Se concentrer sur les sociétés solides

Pour autant, cet événement n’a guère modifié notre façon d’investir qui repose en grande partie sur l’approche bottom-up de Warren Buffett, laquelle consiste à acheter des actions de qualité, capables de résister à n’importe quelle tempête. Cette approche implique de conserver les actions à long terme, car tous les facteurs externes tels que l’évolution des taux d’intérêt ou des devises, s’inscrivent dans le court terme et, bien qu’ils aient un impact sur les marchés, il n’est pas possible de le prévoir suffisamment tôt pour en tirer un quelconque bénéfice. Certes, Georges Soros et certains gérants de hedge funds seraient en mesure de le faire, mais ce n’est pas le cas de la majorité des investisseurs. C’est pourquoi nous nous limitons à ce dont nous sommes capables, à savoir acquérir des entreprises solides, plutôt que de nous focaliser sur des questions macroéconomiques, les logiciels de transactions automatisées, les ETFs ou les taux de changes.

Par exemple, la question qui brûle toutes les lèvres aujourd’hui est celle de savoir quel sera l’impact de la normalisation des taux d’intérêt américains sur les actions. Dans une récente apparition télévisée, Buffett a répété ses propos tenus il y a deux ans lorsqu’il avait été interrogé sur la valorisation du marché: «Aux taux d’intérêt actuels, le marché semble raisonnable, mais s’ils évoluent sensiblement, nous pourrions estimer que les actions sont chères.» Et de préciser: «Sur un horizon de placement à trente ans, où faudrait-il investir, dans des bons du Trésor avec un rendement de 2,3% ou dans des actions?» Ce à quoi il répond: «Je privilégierais les actions.» Autrement dit, les investisseurs achètent aujourd’hui des actions, parce que, à long terme, leur rendement sera très probablement supérieur aux 2,3% offerts par les bons du Trésor.

Les risques des ETF

Ceci dit, il y a une grande complaisance sur les marchés, notamment chez les investisseurs actions qui ignorent ce qu’ils détiennent au travers de leurs ETFs.

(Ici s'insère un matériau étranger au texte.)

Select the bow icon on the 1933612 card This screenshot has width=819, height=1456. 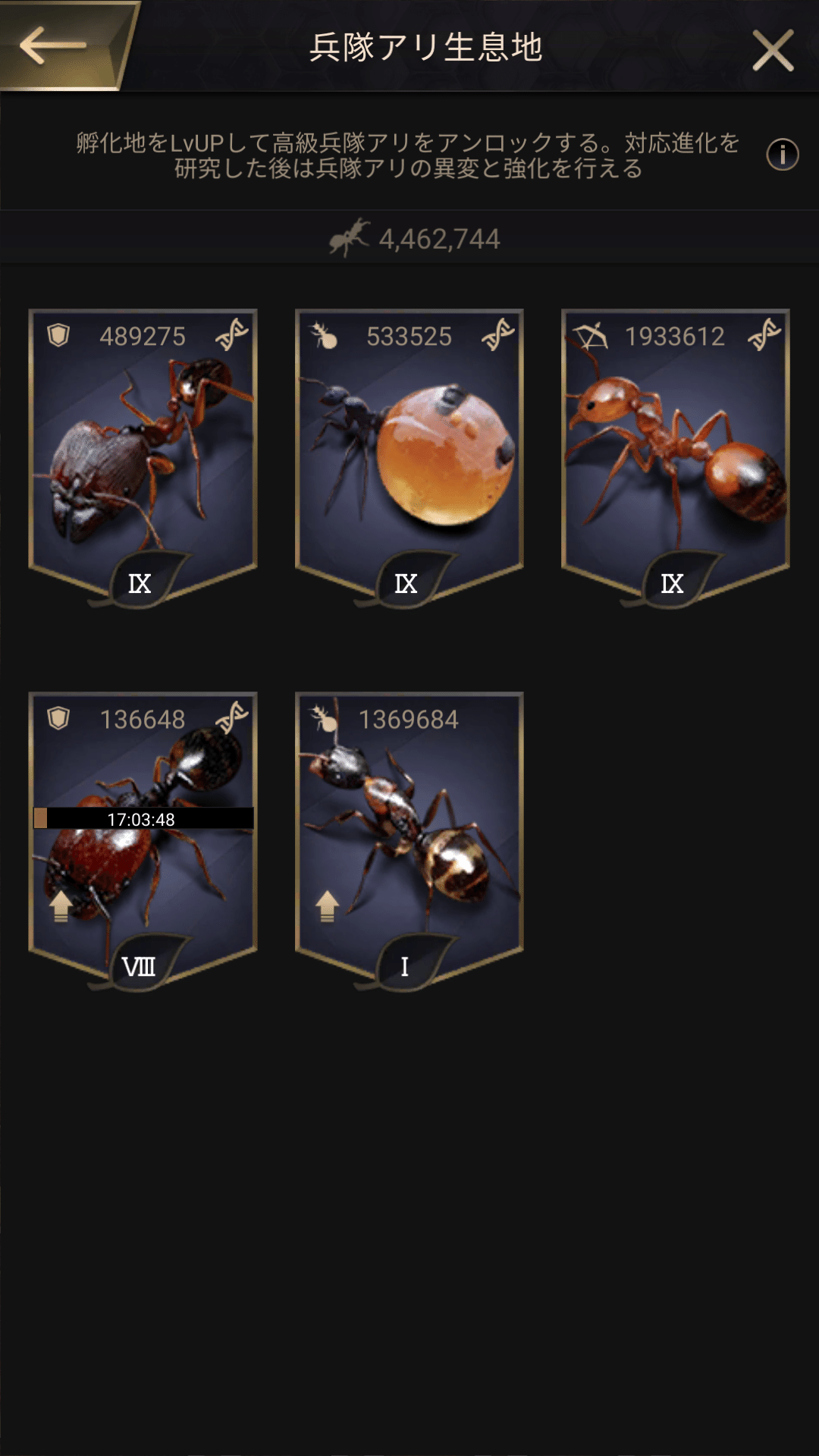tap(590, 335)
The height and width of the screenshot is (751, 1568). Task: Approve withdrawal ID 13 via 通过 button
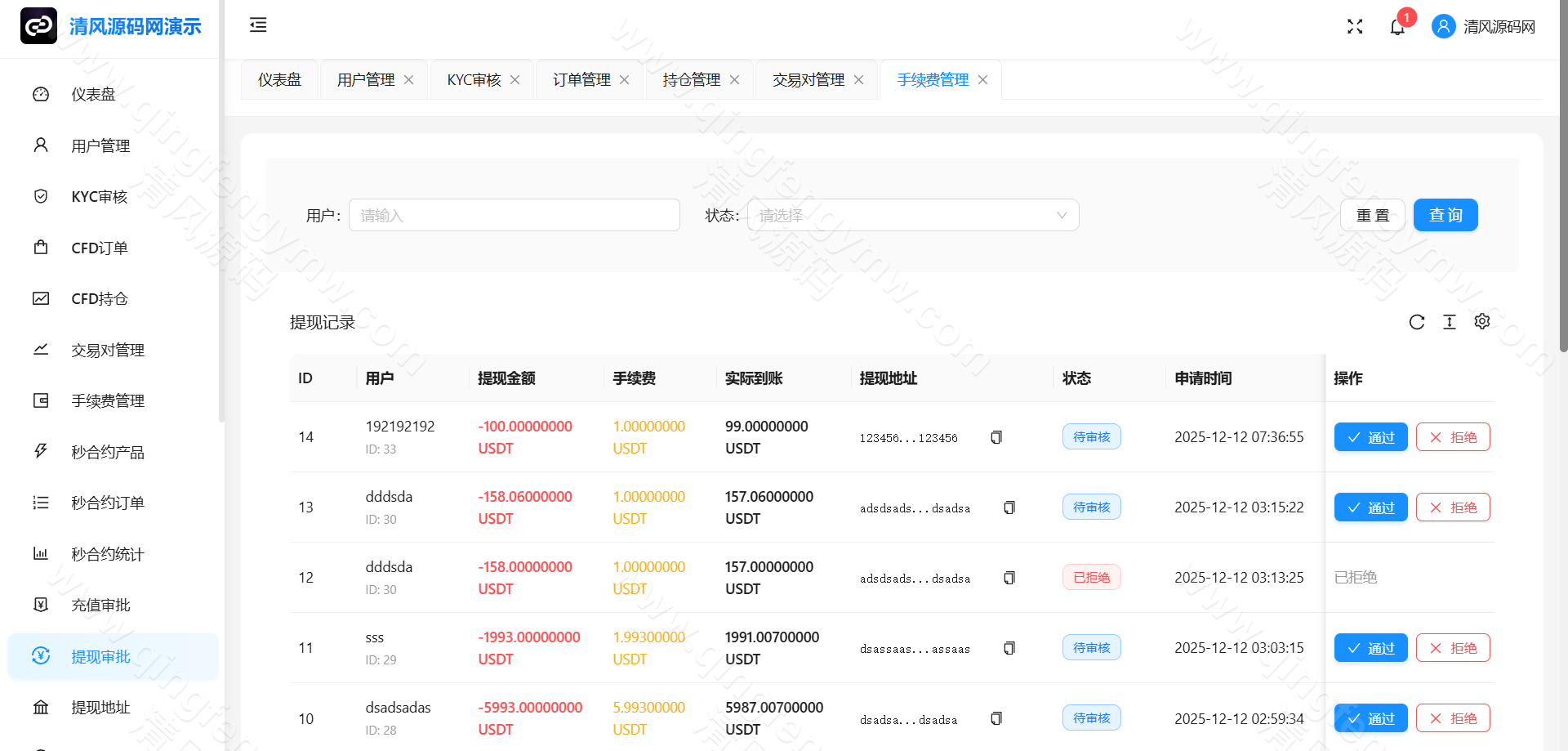coord(1370,507)
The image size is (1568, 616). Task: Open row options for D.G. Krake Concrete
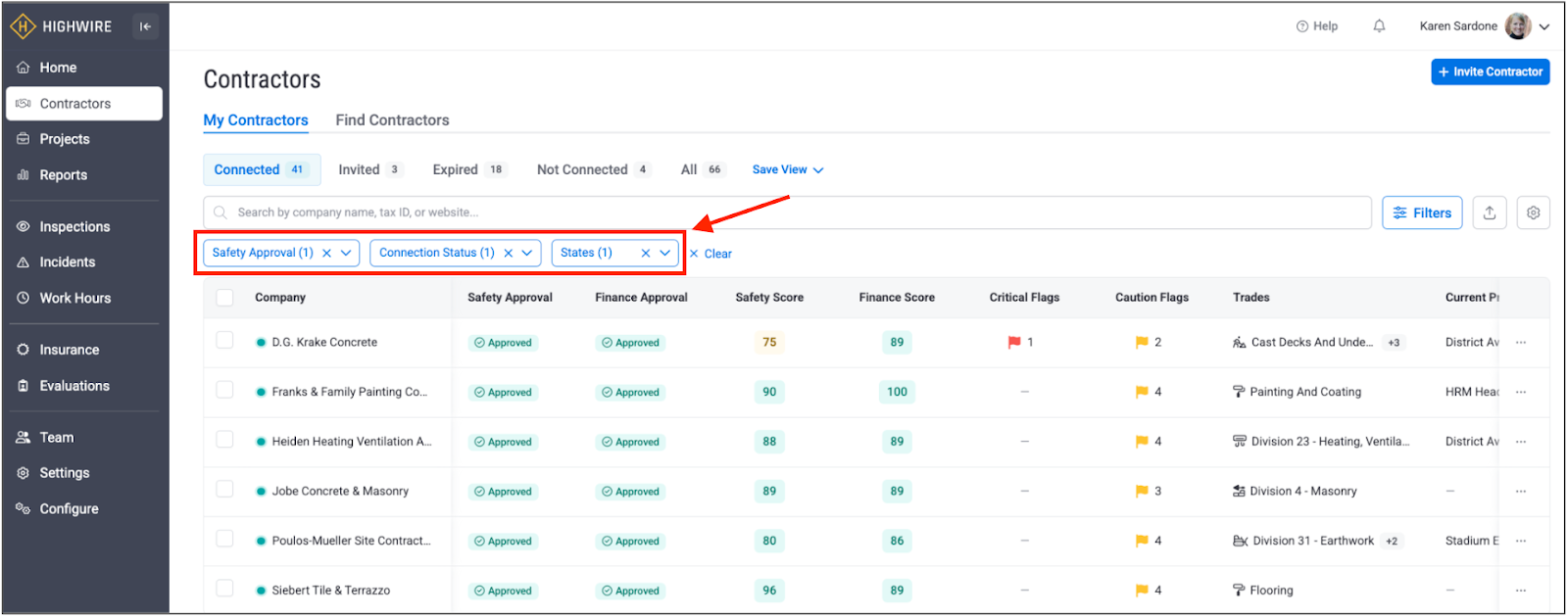(1521, 343)
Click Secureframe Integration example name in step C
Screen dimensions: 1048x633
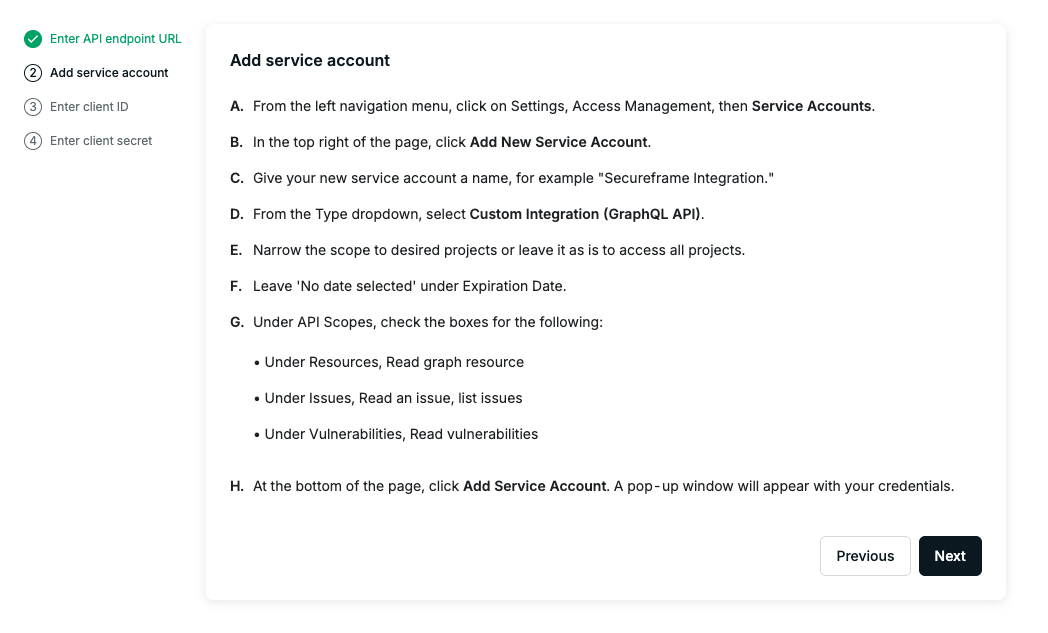coord(686,178)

C’est pourquoi je ne serais pas surpris que le marché subisse un électrochoc lorsque les taux d’intérêt monteront. Nous ne pouvons pas le prévoir. Mais si les marchés ont largement progressé lorsque l’assouplissement quantitatif a été mis en place, est-il logique de croire qu’ils monteront aussi lorsque cet assouplissement prendra fin?